Clinical Report: Initial Investigation of Entropy-Weighted Hybrid Pooling in CNNs
Overview
This study introduces an adaptive entropy-weighted hybrid pooling method for CNNs in breast cancer detection using ultrasound imaging. Results from the 3-block CNN indicate an accuracy of 93.98% ± 1.72% and an AUC of 0.9870, while the 4-block CNN achieved an accuracy of 92.90%.
Background
Breast cancer is a leading cause of cancer-related mortality. Ultrasound imaging is a valuable tool for screening due to its non-invasive nature, but it faces challenges such as speckle noise and low contrast. Advances in deep learning, particularly CNNs, offer potential solutions to enhance diagnostic accuracy in ultrasound imaging.
Data Highlights
CNN Architecture
Pooling Method
Accuracy (%)
AUC
3-block
Hybrid
93.98 ± 1.72
0.9870
3-block
Max
92.72 ± 0.85
0.9815
4-block
Hybrid
92.90
N/A
4-block
Max
94.79
N/A
Key Findings
In the 3-block CNN, hybrid pooling achieved an accuracy of 93.98% ± 1.72%, exceeding max pooling at 92.72% ± 0.85%.
In the 4-block CNN, hybrid pooling achieved an accuracy of 92.90%, remaining competitive with max pooling at 94.79%.
Deeper CNN architectures improved accuracy and noise robustness but required careful regularization.
The proposed method adapts pooling based on local image complexity using Shannon entropy.

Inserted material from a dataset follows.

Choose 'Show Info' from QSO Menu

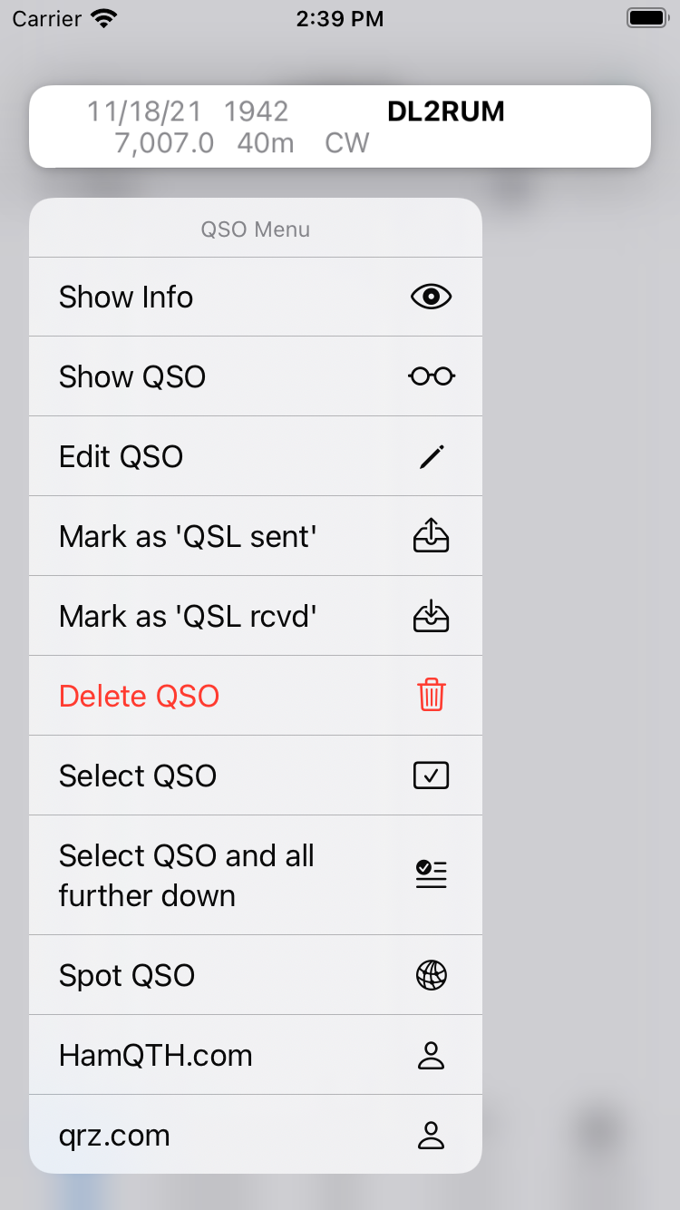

Hybrid pooling addresses the limitations of conventional max and average pooling methods.
Clinical Implications
Further validation and clinical integration of the adaptive hybrid pooling approach are necessary to assess its effectiveness in real-world settings.
Conclusion
The study presents an adaptive pooling technique that shows potential for ultrasound breast cancer diagnosis. Future research should focus on validating these findings.